We can run any arbitrary command! However, it does in fact have a filter that filters out some characters and the string bash. One string that bypasses this is simply “sh”. With this, we can pop a shell and get the flag!

flag{Are_y0u_A_h@cker_in_real-word?}

algo_auth

I like an algorithm

nc 110.10.147.104 15712

nc 110.10.147.109 15712 (Solves: ?, 7.0 pts)

+smth.py

Challenge Summary

==> Hi, I like an algorithm. So, i make a new authentication system.
==> It has a total of 100 stages.
==> Each stage gives a 7 by 7 matrix below sample.
==> Find the smallest path sum in matrix, 
    by starting in any cell in the left column and finishing in any cell in the right column, 
    and only moving up, down, and right.
==> The answer for the sample matrix is 12.
==> If you clear the entire stage, you will be able to authenticate.

[sample]
99 99 99 99 99 99 99 
99 99 99 99 99 99 99 
99 99 99 99 99 99 99 
99 99 99 99 99 99 99 
99  1  1  1 99  1  1 
 1  1 99  1 99  1 99 
99 99 99  1  1  1 99

Essentially, we have to find a path from a square on the left column travel to the right column using the least sum possible. Then we submit this sum and repeat 100 times. This obviously has to be automated as it’s pretty impossible to do 100 by hand within the timeframe.

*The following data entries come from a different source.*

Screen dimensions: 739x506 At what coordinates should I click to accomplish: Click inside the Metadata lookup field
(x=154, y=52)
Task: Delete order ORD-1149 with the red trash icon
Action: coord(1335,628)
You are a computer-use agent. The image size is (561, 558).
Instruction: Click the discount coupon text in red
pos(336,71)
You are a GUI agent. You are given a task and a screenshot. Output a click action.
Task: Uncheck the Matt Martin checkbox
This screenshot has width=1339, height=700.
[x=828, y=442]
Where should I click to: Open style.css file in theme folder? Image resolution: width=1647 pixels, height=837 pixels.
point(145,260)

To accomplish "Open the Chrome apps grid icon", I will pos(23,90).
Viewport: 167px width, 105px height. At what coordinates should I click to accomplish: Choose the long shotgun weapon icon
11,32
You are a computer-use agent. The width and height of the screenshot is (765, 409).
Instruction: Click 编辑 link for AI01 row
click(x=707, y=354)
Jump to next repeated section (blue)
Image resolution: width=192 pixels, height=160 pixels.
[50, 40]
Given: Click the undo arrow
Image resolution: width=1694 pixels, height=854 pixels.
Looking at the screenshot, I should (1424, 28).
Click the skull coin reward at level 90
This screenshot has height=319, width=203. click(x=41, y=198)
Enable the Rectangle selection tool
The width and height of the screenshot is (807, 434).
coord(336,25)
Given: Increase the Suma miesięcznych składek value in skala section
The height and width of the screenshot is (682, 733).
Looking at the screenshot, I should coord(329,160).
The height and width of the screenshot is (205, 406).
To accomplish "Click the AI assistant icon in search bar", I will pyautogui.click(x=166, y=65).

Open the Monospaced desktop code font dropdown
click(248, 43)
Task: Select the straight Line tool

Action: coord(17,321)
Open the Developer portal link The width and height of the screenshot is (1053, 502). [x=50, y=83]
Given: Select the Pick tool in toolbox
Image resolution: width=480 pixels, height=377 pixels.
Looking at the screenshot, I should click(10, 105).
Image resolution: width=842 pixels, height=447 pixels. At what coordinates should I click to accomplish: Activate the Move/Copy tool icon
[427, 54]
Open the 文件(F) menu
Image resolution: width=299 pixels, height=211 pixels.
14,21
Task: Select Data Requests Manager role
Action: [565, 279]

Having done some PPC stuff before, I immediately thought of using Djikstra to solve this challenge. Djikstra is a graph theory algorithm which allows us to find the shortest path between two nodes in a graph. To adapt it to this challenge, we can assign the weight or distance between two nodes to just be the number on the node. For example with the following board

1 2 3
4 5 6
7 8 9

We can just say that the distance to go from 1 to 2 is 2 units. This allows us to apply Djikstra to find the lowest sum path between the starting and ending node.

Now that we can find the lowest sum path between 2 nodes, we just need to repeat this for every possible starting and ending point and find the minimum sum as our answer. I didn’t implement the solution for this challenge and just took the code from a nice site I like to use called GeekForGeeks.

After solving 100 levels, the server tells us “@@@@@ Congratz! Your answers are an answer”. Thus we simply have to convert each answer to it corresponding ASCII character to get a base64 encoded flag!

g00ooOOd_j0B!!!___uncomfort4ble__s3curity__is__n0t__4__security!!!!!